Fontana e Burri, Schifano e Tadini
Pubblicato il 20 maggio 2011 di Francesco Tadini
Gli anni Sessanta: anni di grande fermento e ripresa artistica. Di rinascita… Anni nei quali, come mi raccontava frequentemente mio padre, Emilio Tadini, era normale, per un artista, fare la fame insieme agli altri, confrontarsi, frequentare tutte le gallerie e le inaugurazioni. Al bar Jamaica (tra gli altri tipici luoghi di incontro), nella zona dell’Accademia di Belle Arti, si riuniva una vera “banda” di ragazzi affamati e con le facce intelligenti. Ragazzi che avevano vissuto la guerra, il fascismo, i bombardamenti. Non di rado, qualcuno di loro si presentava con una macchia di unto sulla cravatta per fare colpo su una donna. La macchia era “finta”. Serviva a esibire la possibilità di un pasto abbondante che, nella realtà, non poteva essere stato consumato. Tra i ragazzi c’era anche un certo Dario Fo. Dario teneva sveglia la banda fino alle cinque del mattino.

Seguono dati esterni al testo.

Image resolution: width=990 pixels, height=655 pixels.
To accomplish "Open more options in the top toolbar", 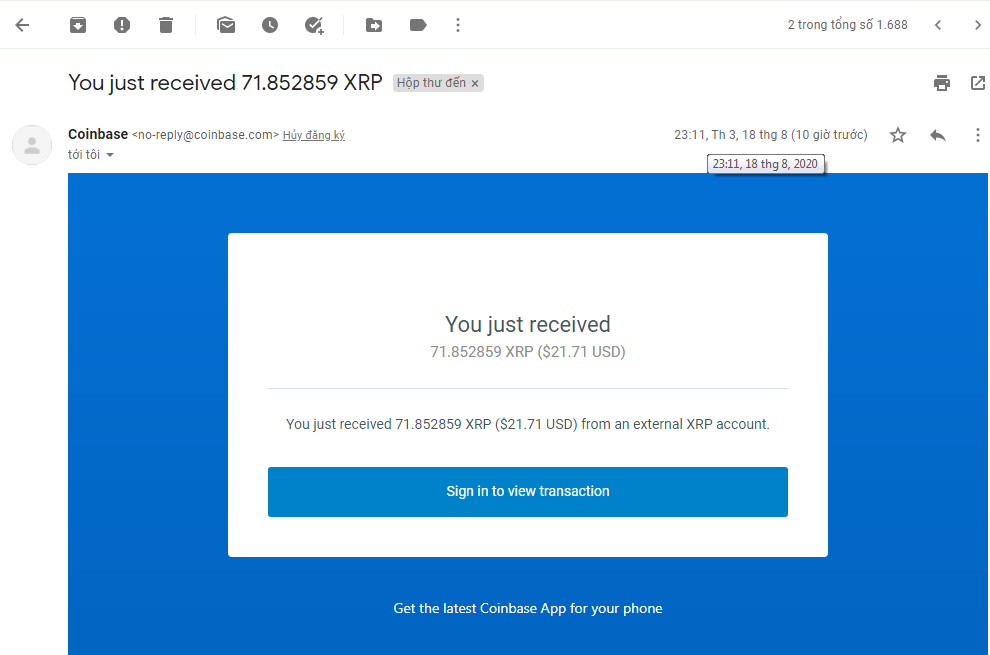I will (458, 25).
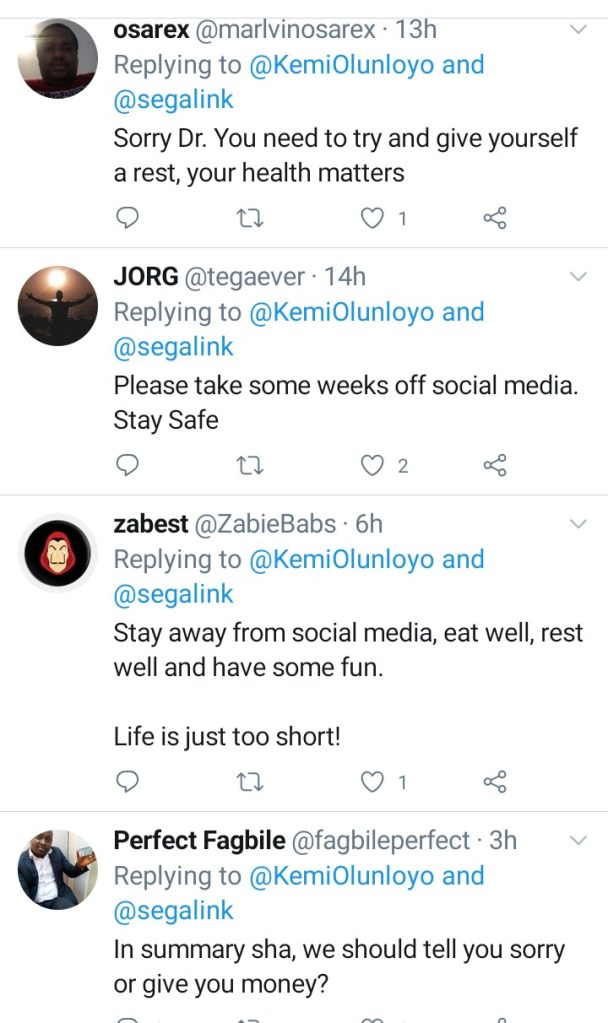Open dropdown arrow on zabest's tweet

(x=578, y=524)
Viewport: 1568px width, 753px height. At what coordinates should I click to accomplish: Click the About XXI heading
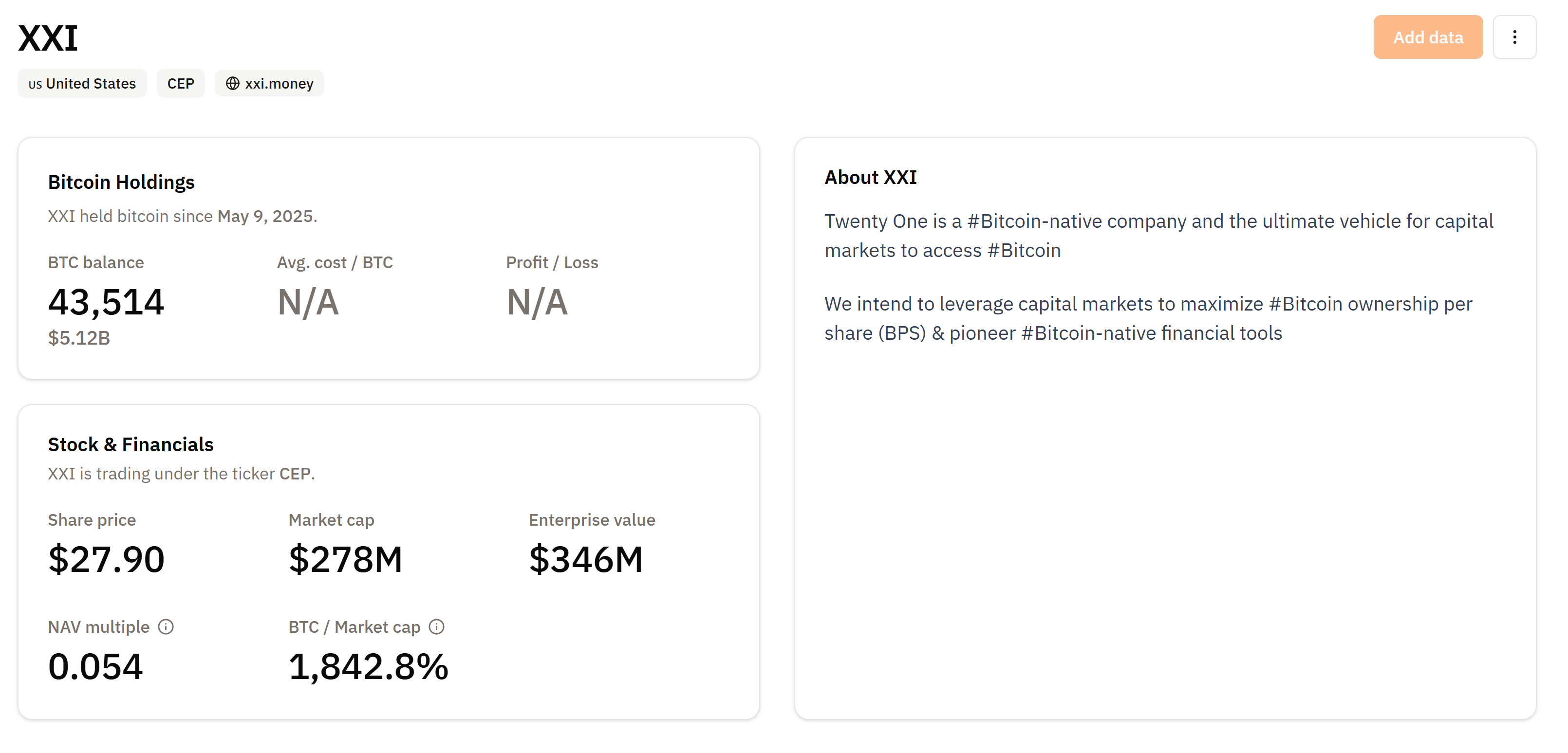tap(871, 177)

Ci riusciva con le parole e la lingua “sua”. Con i primi vagiti di un figlio “Nobel per la letteratura”: Mistero Buffo. C’era divertimento in quelle nottate: ci pensate? Riflettete a quanta voglia ci sia ancora, sotto. Sotto abiti firmati, sotto telefonini e telefononi, sotto quasi tutto. Penso che ci sia desiderio, sotto, di buttare qualcosa sottosopra. Di percorrere nuovamente quella strada. Di trovare cultura nella solidarietà umana. Intellettuale.